Requirement>
For each entry that follows, write out an identical copy.

Material to process>
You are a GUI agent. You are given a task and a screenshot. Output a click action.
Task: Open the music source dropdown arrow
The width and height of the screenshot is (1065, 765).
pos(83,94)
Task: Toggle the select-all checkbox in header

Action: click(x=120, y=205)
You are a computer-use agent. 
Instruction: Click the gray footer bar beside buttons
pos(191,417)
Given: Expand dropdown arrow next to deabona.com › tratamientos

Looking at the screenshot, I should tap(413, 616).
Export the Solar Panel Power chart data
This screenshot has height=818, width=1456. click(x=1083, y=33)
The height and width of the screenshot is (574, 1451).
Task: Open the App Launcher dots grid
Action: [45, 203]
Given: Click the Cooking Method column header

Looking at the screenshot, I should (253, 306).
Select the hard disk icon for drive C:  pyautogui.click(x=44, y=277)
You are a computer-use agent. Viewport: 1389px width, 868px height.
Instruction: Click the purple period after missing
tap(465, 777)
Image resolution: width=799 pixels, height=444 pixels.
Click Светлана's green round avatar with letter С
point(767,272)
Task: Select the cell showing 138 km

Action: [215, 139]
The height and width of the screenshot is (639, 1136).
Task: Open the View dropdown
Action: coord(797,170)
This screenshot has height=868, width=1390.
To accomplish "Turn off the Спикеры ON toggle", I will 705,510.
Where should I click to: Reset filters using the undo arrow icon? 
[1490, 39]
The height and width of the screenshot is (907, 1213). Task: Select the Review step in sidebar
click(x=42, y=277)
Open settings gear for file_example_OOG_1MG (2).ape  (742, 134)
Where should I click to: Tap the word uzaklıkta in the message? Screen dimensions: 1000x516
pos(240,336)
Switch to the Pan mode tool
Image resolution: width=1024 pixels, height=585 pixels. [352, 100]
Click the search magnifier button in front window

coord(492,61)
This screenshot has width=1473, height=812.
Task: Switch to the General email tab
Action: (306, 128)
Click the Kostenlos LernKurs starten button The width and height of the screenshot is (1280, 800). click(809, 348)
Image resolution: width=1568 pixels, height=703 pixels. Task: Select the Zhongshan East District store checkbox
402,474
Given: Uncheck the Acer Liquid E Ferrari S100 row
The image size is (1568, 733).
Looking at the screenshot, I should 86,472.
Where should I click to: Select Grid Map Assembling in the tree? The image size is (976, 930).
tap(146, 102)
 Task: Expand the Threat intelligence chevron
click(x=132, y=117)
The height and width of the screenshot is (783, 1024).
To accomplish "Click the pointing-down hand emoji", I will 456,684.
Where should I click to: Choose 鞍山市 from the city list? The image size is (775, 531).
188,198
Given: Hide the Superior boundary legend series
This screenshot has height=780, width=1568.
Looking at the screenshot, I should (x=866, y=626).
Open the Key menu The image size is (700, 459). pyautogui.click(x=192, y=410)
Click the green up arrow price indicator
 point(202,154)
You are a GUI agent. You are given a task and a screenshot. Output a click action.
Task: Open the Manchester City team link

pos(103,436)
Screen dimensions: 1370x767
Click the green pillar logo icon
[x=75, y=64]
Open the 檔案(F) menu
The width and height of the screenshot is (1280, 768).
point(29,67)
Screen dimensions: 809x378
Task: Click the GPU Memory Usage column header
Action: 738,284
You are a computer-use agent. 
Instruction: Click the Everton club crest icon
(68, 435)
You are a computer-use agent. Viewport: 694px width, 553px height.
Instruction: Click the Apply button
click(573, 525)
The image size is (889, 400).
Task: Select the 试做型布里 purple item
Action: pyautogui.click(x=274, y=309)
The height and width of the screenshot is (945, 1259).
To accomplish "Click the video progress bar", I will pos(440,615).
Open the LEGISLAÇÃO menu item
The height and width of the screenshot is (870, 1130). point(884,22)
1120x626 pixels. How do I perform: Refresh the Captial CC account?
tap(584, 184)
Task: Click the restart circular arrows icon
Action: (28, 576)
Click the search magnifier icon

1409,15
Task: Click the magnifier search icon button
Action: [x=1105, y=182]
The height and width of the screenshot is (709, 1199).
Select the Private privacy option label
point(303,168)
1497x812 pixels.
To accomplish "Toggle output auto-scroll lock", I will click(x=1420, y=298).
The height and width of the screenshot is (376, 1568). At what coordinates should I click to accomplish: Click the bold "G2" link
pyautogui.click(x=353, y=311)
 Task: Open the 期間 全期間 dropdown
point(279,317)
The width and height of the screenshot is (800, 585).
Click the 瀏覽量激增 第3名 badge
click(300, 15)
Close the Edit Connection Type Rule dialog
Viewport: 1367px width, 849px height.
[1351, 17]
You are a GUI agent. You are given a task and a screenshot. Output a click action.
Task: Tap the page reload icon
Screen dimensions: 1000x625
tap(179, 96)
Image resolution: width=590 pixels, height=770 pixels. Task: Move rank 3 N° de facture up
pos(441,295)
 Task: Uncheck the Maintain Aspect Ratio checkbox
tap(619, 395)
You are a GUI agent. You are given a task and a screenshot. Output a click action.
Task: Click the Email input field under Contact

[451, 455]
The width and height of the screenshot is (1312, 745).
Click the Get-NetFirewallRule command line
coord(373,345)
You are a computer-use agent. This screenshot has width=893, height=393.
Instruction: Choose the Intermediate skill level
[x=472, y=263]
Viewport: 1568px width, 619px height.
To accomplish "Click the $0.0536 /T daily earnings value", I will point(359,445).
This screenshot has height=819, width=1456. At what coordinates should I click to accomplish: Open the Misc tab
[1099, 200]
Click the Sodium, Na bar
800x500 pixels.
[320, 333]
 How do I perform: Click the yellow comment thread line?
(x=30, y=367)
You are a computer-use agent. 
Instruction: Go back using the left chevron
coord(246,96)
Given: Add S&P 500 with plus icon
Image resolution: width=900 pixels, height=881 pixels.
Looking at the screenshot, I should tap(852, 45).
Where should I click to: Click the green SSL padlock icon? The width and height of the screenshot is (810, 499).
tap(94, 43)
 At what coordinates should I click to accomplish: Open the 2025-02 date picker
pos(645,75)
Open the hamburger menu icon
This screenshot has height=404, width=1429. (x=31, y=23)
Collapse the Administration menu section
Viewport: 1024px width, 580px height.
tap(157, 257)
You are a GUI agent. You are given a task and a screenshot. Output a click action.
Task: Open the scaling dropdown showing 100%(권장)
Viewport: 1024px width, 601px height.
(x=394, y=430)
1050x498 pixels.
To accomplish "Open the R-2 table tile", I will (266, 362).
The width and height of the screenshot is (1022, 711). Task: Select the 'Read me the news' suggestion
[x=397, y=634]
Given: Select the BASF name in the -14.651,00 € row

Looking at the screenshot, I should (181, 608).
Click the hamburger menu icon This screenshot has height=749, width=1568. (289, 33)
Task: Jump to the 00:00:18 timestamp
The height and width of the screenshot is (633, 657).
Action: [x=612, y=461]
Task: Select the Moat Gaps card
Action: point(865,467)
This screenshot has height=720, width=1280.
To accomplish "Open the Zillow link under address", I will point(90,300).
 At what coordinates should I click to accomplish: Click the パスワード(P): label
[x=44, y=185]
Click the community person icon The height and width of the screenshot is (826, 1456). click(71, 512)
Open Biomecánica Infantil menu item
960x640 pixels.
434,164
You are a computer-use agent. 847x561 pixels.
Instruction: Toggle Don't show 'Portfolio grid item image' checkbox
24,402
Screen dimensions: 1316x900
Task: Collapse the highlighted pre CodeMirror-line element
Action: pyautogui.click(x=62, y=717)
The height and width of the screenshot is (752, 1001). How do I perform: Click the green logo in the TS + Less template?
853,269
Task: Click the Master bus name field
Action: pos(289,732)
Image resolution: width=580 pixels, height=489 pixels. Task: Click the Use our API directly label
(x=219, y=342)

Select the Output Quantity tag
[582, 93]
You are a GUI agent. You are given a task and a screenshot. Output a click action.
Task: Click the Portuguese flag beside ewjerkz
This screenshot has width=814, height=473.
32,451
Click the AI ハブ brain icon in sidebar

Worked solution>
You are a GUI agent. You are given a task and a screenshot. Output a click action.
Task: Open the music source dropdown arrow
The width and height of the screenshot is (1065, 765).
pos(83,94)
Task: Toggle the select-all checkbox in header

Action: click(x=120, y=205)
You are a computer-use agent. 
Instruction: Click the gray footer bar beside buttons
pos(191,417)
Given: Expand dropdown arrow next to deabona.com › tratamientos

Looking at the screenshot, I should tap(413, 616).
Export the Solar Panel Power chart data
This screenshot has height=818, width=1456. click(x=1083, y=33)
The height and width of the screenshot is (574, 1451).
Task: Open the App Launcher dots grid
Action: [45, 203]
Given: Click the Cooking Method column header

Looking at the screenshot, I should (253, 306).
Select the hard disk icon for drive C:  pyautogui.click(x=44, y=277)
You are a computer-use agent. Viewport: 1389px width, 868px height.
Instruction: Click the purple period after missing
tap(465, 777)
Image resolution: width=799 pixels, height=444 pixels.
Click Светлана's green round avatar with letter С
point(767,272)
Task: Select the cell showing 138 km

Action: [215, 139]
The height and width of the screenshot is (639, 1136).
Task: Open the View dropdown
Action: coord(797,170)
This screenshot has height=868, width=1390.
To accomplish "Turn off the Спикеры ON toggle", I will 705,510.
Where should I click to: Reset filters using the undo arrow icon? 
[1490, 39]
The height and width of the screenshot is (907, 1213). Task: Select the Review step in sidebar
click(x=42, y=277)
Open settings gear for file_example_OOG_1MG (2).ape  (742, 134)
Where should I click to: Tap the word uzaklıkta in the message? Screen dimensions: 1000x516
pos(240,336)
Switch to the Pan mode tool
Image resolution: width=1024 pixels, height=585 pixels. [352, 100]
Click the search magnifier button in front window

coord(492,61)
This screenshot has width=1473, height=812.
Task: Switch to the General email tab
Action: (306, 128)
Click the Kostenlos LernKurs starten button The width and height of the screenshot is (1280, 800). click(809, 348)
Image resolution: width=1568 pixels, height=703 pixels. Task: Select the Zhongshan East District store checkbox
402,474
Given: Uncheck the Acer Liquid E Ferrari S100 row
The image size is (1568, 733).
Looking at the screenshot, I should 86,472.
Where should I click to: Select Grid Map Assembling in the tree? The image size is (976, 930).
tap(146, 102)
 Task: Expand the Threat intelligence chevron
click(x=132, y=117)
The height and width of the screenshot is (783, 1024).
To accomplish "Click the pointing-down hand emoji", I will 456,684.
Where should I click to: Choose 鞍山市 from the city list? The image size is (775, 531).
188,198
Given: Hide the Superior boundary legend series
This screenshot has height=780, width=1568.
Looking at the screenshot, I should (x=866, y=626).
Open the Key menu The image size is (700, 459). pyautogui.click(x=192, y=410)
Click the green up arrow price indicator
 point(202,154)
You are a GUI agent. You are given a task and a screenshot. Output a click action.
Task: Open the Manchester City team link

pos(103,436)
Screen dimensions: 1370x767
Click the green pillar logo icon
[x=75, y=64]
Open the 檔案(F) menu
The width and height of the screenshot is (1280, 768).
point(29,67)
Screen dimensions: 809x378
Task: Click the GPU Memory Usage column header
Action: 738,284
You are a computer-use agent. 
Instruction: Click the Everton club crest icon
(68, 435)
You are a computer-use agent. Viewport: 694px width, 553px height.
Instruction: Click the Apply button
click(573, 525)
The image size is (889, 400).
Task: Select the 试做型布里 purple item
Action: pyautogui.click(x=274, y=309)
The height and width of the screenshot is (945, 1259).
To accomplish "Click the video progress bar", I will pos(440,615).
Open the LEGISLAÇÃO menu item
The height and width of the screenshot is (870, 1130). point(884,22)
1120x626 pixels. How do I perform: Refresh the Captial CC account?
tap(584, 184)
Task: Click the restart circular arrows icon
Action: (28, 576)
Click the search magnifier icon

1409,15
Task: Click the magnifier search icon button
Action: [x=1105, y=182]
The height and width of the screenshot is (709, 1199).
Select the Private privacy option label
point(303,168)
1497x812 pixels.
To accomplish "Toggle output auto-scroll lock", I will click(x=1420, y=298).
The height and width of the screenshot is (376, 1568). At what coordinates should I click to accomplish: Click the bold "G2" link
pyautogui.click(x=353, y=311)
 Task: Open the 期間 全期間 dropdown
point(279,317)
The width and height of the screenshot is (800, 585).
Click the 瀏覽量激增 第3名 badge
click(300, 15)
Close the Edit Connection Type Rule dialog
Viewport: 1367px width, 849px height.
[1351, 17]
You are a GUI agent. You are given a task and a screenshot. Output a click action.
Task: Tap the page reload icon
Screen dimensions: 1000x625
tap(179, 96)
Image resolution: width=590 pixels, height=770 pixels. Task: Move rank 3 N° de facture up
pos(441,295)
 Task: Uncheck the Maintain Aspect Ratio checkbox
tap(619, 395)
You are a GUI agent. You are given a task and a screenshot. Output a click action.
Task: Click the Email input field under Contact

[451, 455]
The width and height of the screenshot is (1312, 745).
Click the Get-NetFirewallRule command line
coord(373,345)
You are a computer-use agent. This screenshot has width=893, height=393.
Instruction: Choose the Intermediate skill level
[x=472, y=263]
Viewport: 1568px width, 619px height.
To accomplish "Click the $0.0536 /T daily earnings value", I will point(359,445).
This screenshot has height=819, width=1456. At what coordinates should I click to accomplish: Open the Misc tab
[1099, 200]
Click the Sodium, Na bar
800x500 pixels.
[320, 333]
 How do I perform: Click the yellow comment thread line?
(x=30, y=367)
You are a computer-use agent. 
Instruction: Go back using the left chevron
coord(246,96)
Given: Add S&P 500 with plus icon
Image resolution: width=900 pixels, height=881 pixels.
Looking at the screenshot, I should tap(852, 45).
Where should I click to: Click the green SSL padlock icon? The width and height of the screenshot is (810, 499).
tap(94, 43)
 At what coordinates should I click to accomplish: Open the 2025-02 date picker
pos(645,75)
Open the hamburger menu icon
This screenshot has height=404, width=1429. (x=31, y=23)
Collapse the Administration menu section
Viewport: 1024px width, 580px height.
tap(157, 257)
You are a GUI agent. You are given a task and a screenshot. Output a click action.
Task: Open the scaling dropdown showing 100%(권장)
Viewport: 1024px width, 601px height.
(x=394, y=430)
1050x498 pixels.
To accomplish "Open the R-2 table tile", I will (266, 362).
The width and height of the screenshot is (1022, 711). Task: Select the 'Read me the news' suggestion
[x=397, y=634]
Given: Select the BASF name in the -14.651,00 € row

Looking at the screenshot, I should (181, 608).
Click the hamburger menu icon This screenshot has height=749, width=1568. (289, 33)
Task: Jump to the 00:00:18 timestamp
The height and width of the screenshot is (633, 657).
Action: [x=612, y=461]
Task: Select the Moat Gaps card
Action: point(865,467)
This screenshot has height=720, width=1280.
To accomplish "Open the Zillow link under address", I will point(90,300).
 At what coordinates should I click to accomplish: Click the パスワード(P): label
[x=44, y=185]
Click the community person icon The height and width of the screenshot is (826, 1456). click(71, 512)
Open Biomecánica Infantil menu item
960x640 pixels.
434,164
You are a computer-use agent. 847x561 pixels.
Instruction: Toggle Don't show 'Portfolio grid item image' checkbox
24,402
Screen dimensions: 1316x900
Task: Collapse the highlighted pre CodeMirror-line element
Action: pyautogui.click(x=62, y=717)
The height and width of the screenshot is (752, 1001). How do I perform: Click the green logo in the TS + Less template?
853,269
Task: Click the Master bus name field
Action: pos(289,732)
Image resolution: width=580 pixels, height=489 pixels. Task: Click the Use our API directly label
(x=219, y=342)

Select the Output Quantity tag
[582, 93]
You are a GUI agent. You are given a task and a screenshot. Output a click action.
Task: Click the Portuguese flag beside ewjerkz
This screenshot has width=814, height=473.
32,451
Click the AI ハブ brain icon in sidebar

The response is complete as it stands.